╭─ 阅读材料
CF685C Optimal Point （数学）

题意

三维空间内给n个点，求一个整点使得到所有点的最大曼哈顿距离最小。
$n\le10^5$

思路

• 很容易想到二分判定，然后可行域求交。
• 假如是二维的话旋转一下很好做。
• 三维的话旋转不好想象，不如直接用更本质的数学方法。
• 考虑可行域如何表示，二维下只需要四条不等式，三维下需要八条。
• 做一些换元和奇偶讨论即可。具体可参照题解
• $O(n\log x)$

#include <bits/stdc++.h>
#define max(a,b) ((a) > (b) ? (a) : (b))
using namespace std;
const int N = 1e5 + 10;
typedef long long ll;
const ll inf  =  4e18;
int T, n;
ll x[N], y[N], z[N];
ll ansx, ansy, ansz;

void upp(ll &x) { 
	ll i = 0; for(i = x / 2 - 3; i * 2 < x; i++);
	x = i;
}

void don(ll &x) {
	ll i = 0; for(i = x / 2 + 3; i * 2 > x; i--);
	x = i;
}

bool ok(ll dis) {
	for(int r = 0; r < 2; r++) {
		ll amin = -inf, amax = inf;
		ll bmin = -inf, bmax = inf;
		ll cmin = -inf, cmax = inf;
		ll smin = -inf, smax = inf;
		//2a + r =  x+y-z =  x0+y0-z0-dis ~  x0+y0-z0+dis
		//2b + r =  x-y+z =  x0-y0+z0-dis ~  x0-y0+z0+dis
		//2c + r = -x+y+z = -x0+y0+z0-dis ~ -x0+y0+z0+dis
		//2(a + b + c) + 3r = x+y+z = x0+y0+z0-dis ~ x0+y0+z0+dis
		for(int i = 1; i <= n; i++) {
			amin = max(amin, ( x[i] + y[i] - z[i] - dis - r));
			bmin = max(bmin, ( x[i] - y[i] + z[i] - dis - r));
			cmin = max(cmin, (-x[i] + y[i] + z[i] - dis - r));
			smin = max(smin, ( x[i] + y[i] + z[i] - dis - 3 * r));

			amax = min(amax, ( x[i] + y[i] - z[i] + dis - r));
			bmax = min(bmax, ( x[i] - y[i] + z[i] + dis - r));
			cmax = min(cmax, (-x[i] + y[i] + z[i] + dis - r));
			smax = min(smax, ( x[i] + y[i] + z[i] + dis - 3 * r));
		}
		upp(amin), don(amax);
		upp(bmin), upp(cmin), upp(smin);
		don(bmax), don(cmax), don(smax);
		if (amin > amax || bmin > bmax || cmin > cmax || smin > smax) {
			continue;
		}
		ll sum = amin + bmin + cmin;
		if (sum > smax) continue;
		if (sum - amin + amax >= smin) {
			ll a = amin + max(0, smin - sum);
			ll b = bmin;
			ll c = cmin;
			ansx = a + b + r;
			ansy = a + c + r;
			ansz = b + c + r;
			return 1;
		} else {
			sum += amax - amin;
			if (sum - bmin + bmax >= smin) {
				ll a = amax;
				ll b = bmin + max(0, smin - sum);
				ll c = cmin;
				ansx = a + b + r;
				ansy = a + c + r;
				ansz = b + c + r;
				return 1;
			} else {
				sum += bmax - bmin;
				if (sum - cmin + cmax >= smin) {
					ll a = amax;
					ll b = bmax;
					ll c = cmin + max(0, smin - sum);
					ansx = a + b + r;
					ansy = a + c + r;
					ansz = b + c + r;
					return 1;
				}
			}
		}
	}
	return 0;
}

#define abs(x) ((x) > 0 ? (x) : -(x))
╰─
╭─ 所给数据
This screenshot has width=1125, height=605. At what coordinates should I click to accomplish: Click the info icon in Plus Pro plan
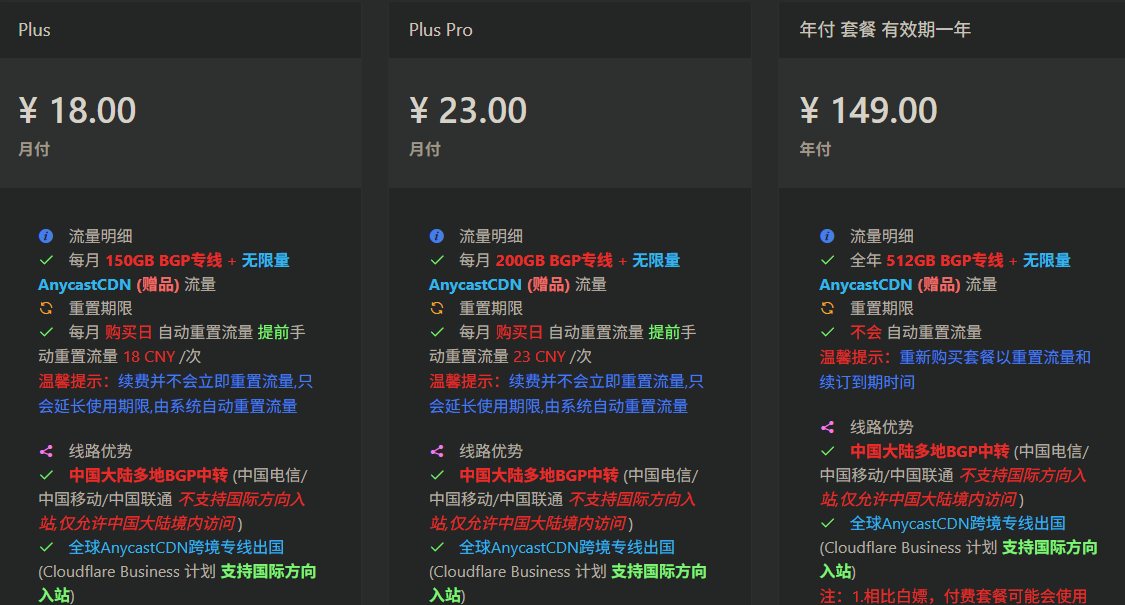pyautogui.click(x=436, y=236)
╰─
你的任务 »
(1) 按照阅读材料的说法，三维情形下表示可行域需要几条不等式？
(2) 请把阅读材料中从“三维空间内给n个点，求一个整点使得到所有点的最大曼哈顿距离最小。”起到“max(a,b) ((a) > (b) ? (a) : (b))”止的这一段一字不改地抄写下来。

参考答案 »
(1) 需要八条不等式。

(2)
三维空间内给n个点，求一个整点使得到所有点的最大曼哈顿距离最小。
$n\le10^5$

思路

• 很容易想到二分判定，然后可行域求交。
• 假如是二维的话旋转一下很好做。
• 三维的话旋转不好想象，不如直接用更本质的数学方法。
• 考虑可行域如何表示，二维下只需要四条不等式，三维下需要八条。
• 做一些换元和奇偶讨论即可。具体可参照题解
• $O(n\log x)$

#include <bits/stdc++.h>
#define max(a,b) ((a) > (b) ? (a) : (b))